[Use Case] Publisher Provided Information for Target

To separate out one point from the cross-formats thread:

As a content publisher, I want to provide information to an annotation
client on how to most effectively annotate my resources, so that the
annotations can all correctly refer to the same resource regardless of the
format, access point, segmentation, language or any other aspect.
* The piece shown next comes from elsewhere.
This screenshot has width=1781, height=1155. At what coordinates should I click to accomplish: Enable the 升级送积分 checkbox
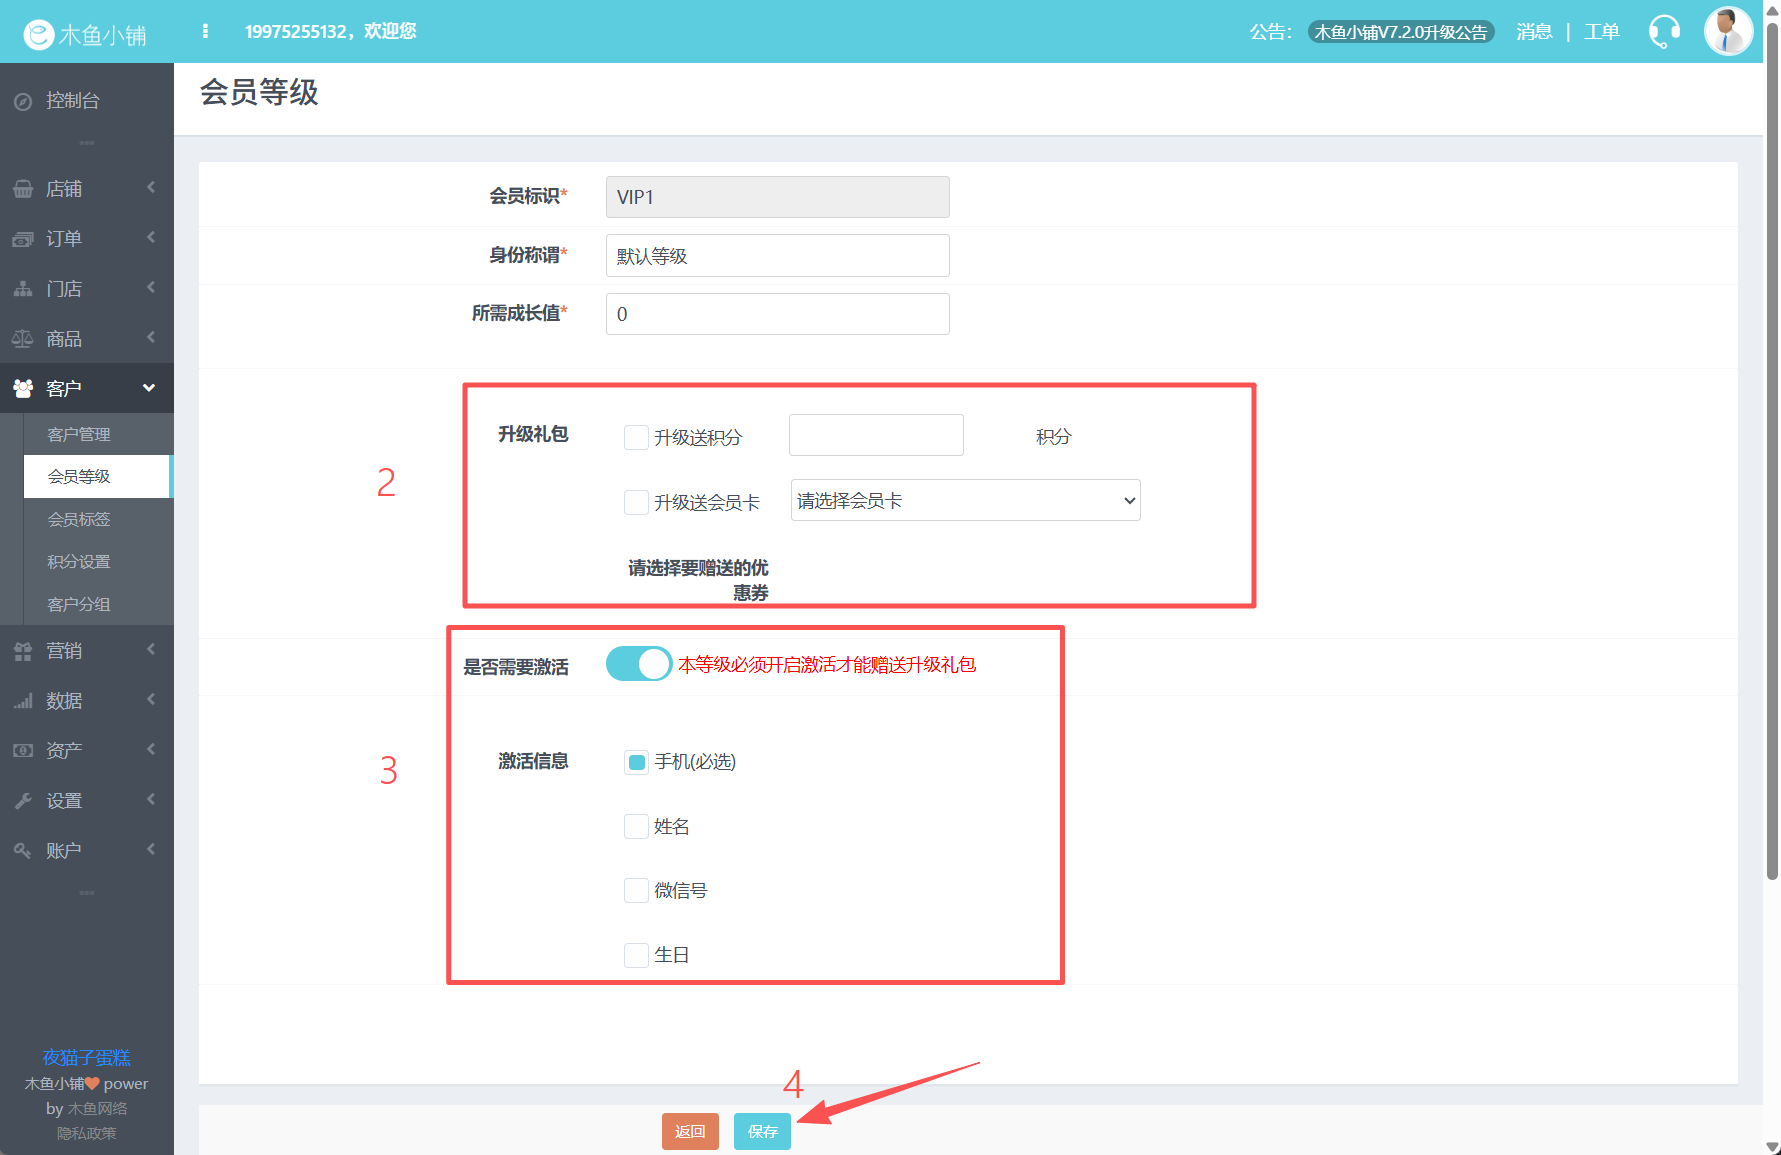(x=636, y=437)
At Stanford we have this requirement in multiple ongoing projects and would
[quickly and appreciatively] implement any solution in this space.  In
particular, to make the use case more concrete:

* In the IIIF [1] community, there is the notion of a Canvas [2] which
represents some view of an object such as a page of a book, or the "north"
view of a statue.  The Canvas's URI should be used to annotate this view,
rather than the URI of any specific image, text or other resource, such
that the annotations can be collected together.  In particular, annotating
the image's URI directly results in terrible user experience as the
rendering is done via segmenting the large images and presenting them as
tiles in a zooming interface.   The Canvas can be presented in many
different user interfaces, and thus a cross-platform method of requesting
clients to annotate the Canvas rather than the images is necessary.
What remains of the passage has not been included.